Newspapers OK’d for Cook County Jail
Wednesday, July 08, 2015
Chicago Daily Law Bulletin
by John Flynn Rooney
A Cook County Jail policy banning inmates from receiving newspapers violates the First Amendment, a federal judge has ruled.
In a opinion issued Monday, U.S. District Judge Matthew F. Kennelly granted summary judgment to former jail inmate Gregory Koger in his lawsuit against Sheriff Thomas J. Dart and the county.
The county banned newspapers in 1984 because they’re flammable, inmates can use them to clog toilets and they can be transformed into papier-mache weapons. The news can also cause internal violence in the 9,000-inmate jail, the sheriff’s office said, because inmates could learn about the nature of other inmates’ charges or outside gang activity.

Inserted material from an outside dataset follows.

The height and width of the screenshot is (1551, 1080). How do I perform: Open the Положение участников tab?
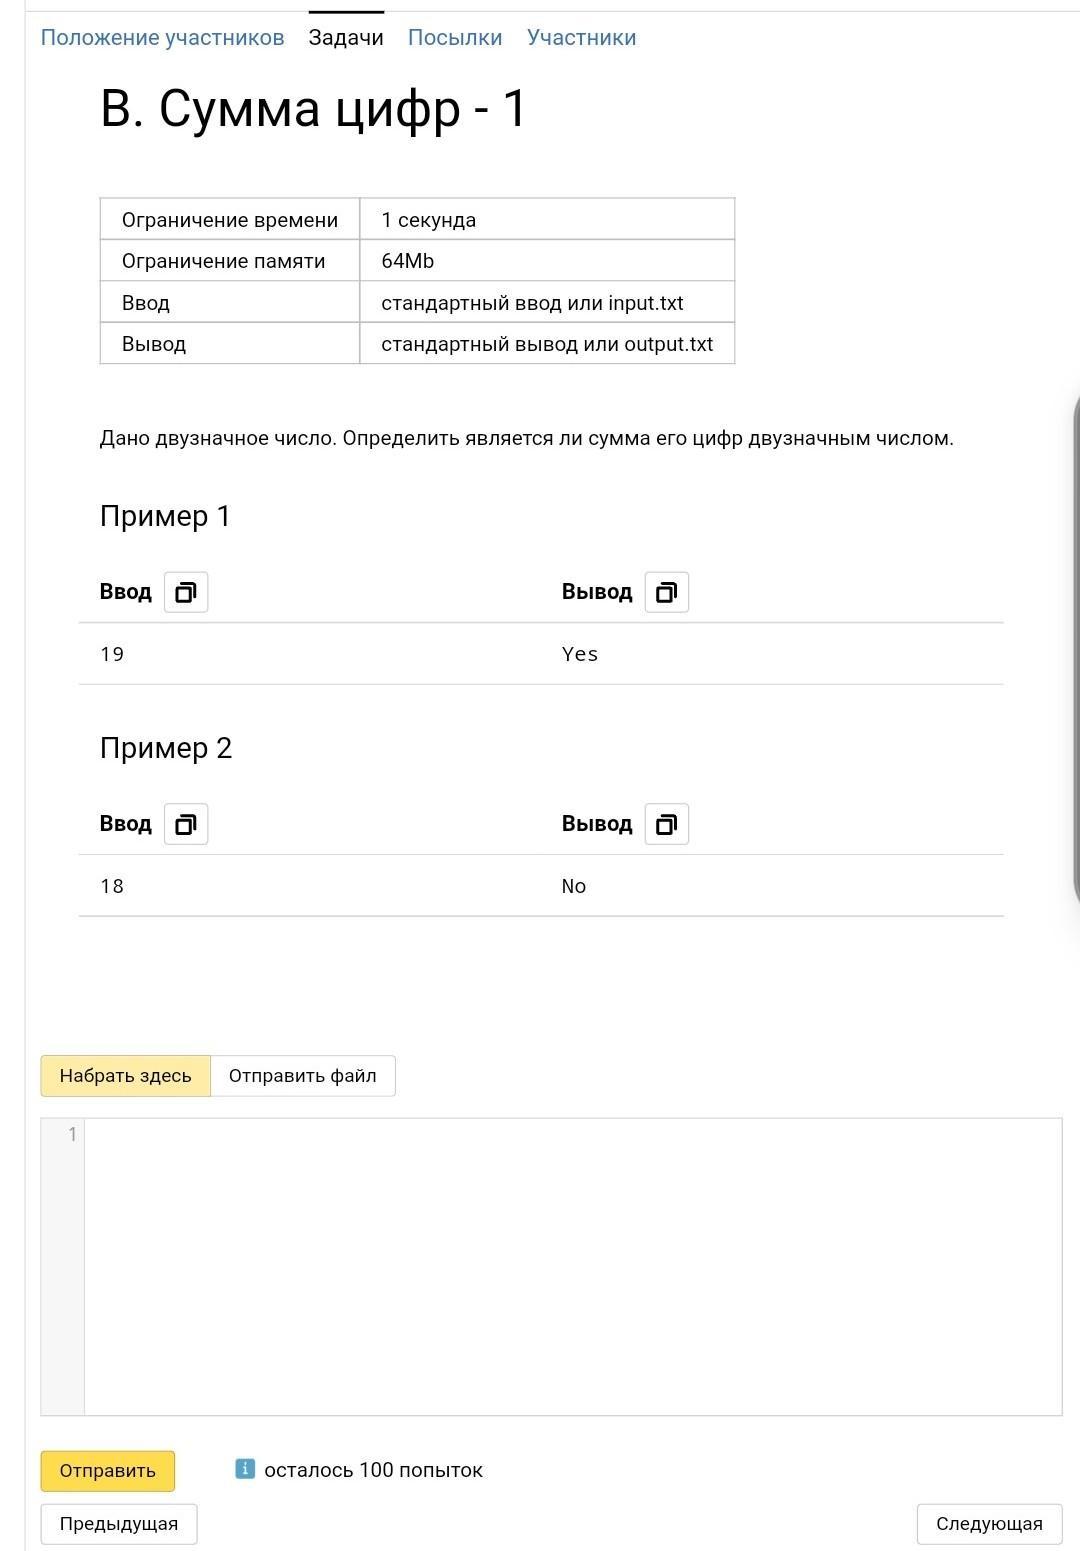(x=162, y=37)
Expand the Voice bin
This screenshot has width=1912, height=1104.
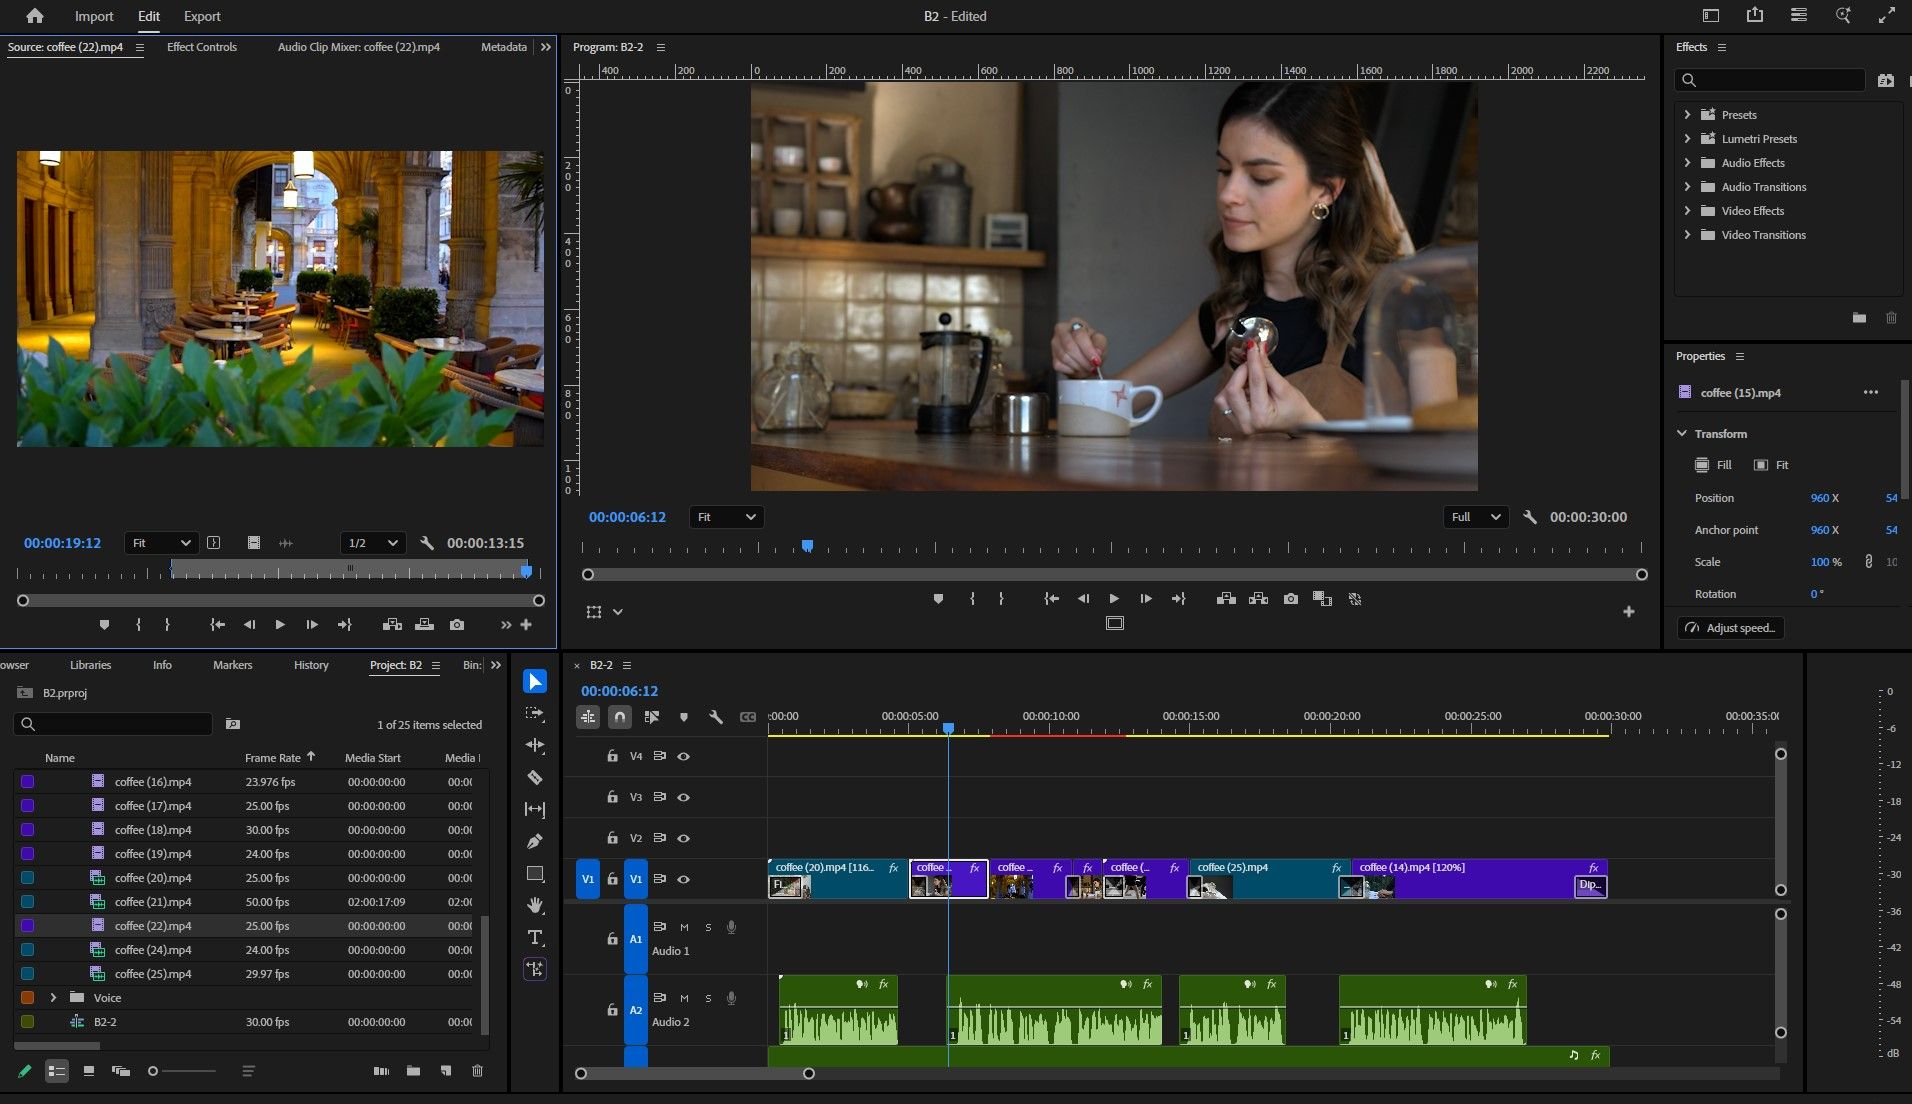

Kennelly’s ruling is consistent with prior U.S. Supreme Court and 7th U.S. Circuit Court of Appeals decisions, said Donald M. Craven, owner of Donald M. Craven P.C. in Springfield and general counsel for the Illinois Press Association.
“The absolute prohibition on newspapers was over broad,” said Craven, who wasn’t involved in the case.
Kennelly’s decision “is consistent with other First Amendment principles, which is to say restrictions on First Amendment rights must be narrowly tailored to meet the compelling state interest,” he said.
Koger, 36, is a devoted communist and follows communist principles, including the belief that private property should be prohibited, said his attorney, Mark G. Weinberg.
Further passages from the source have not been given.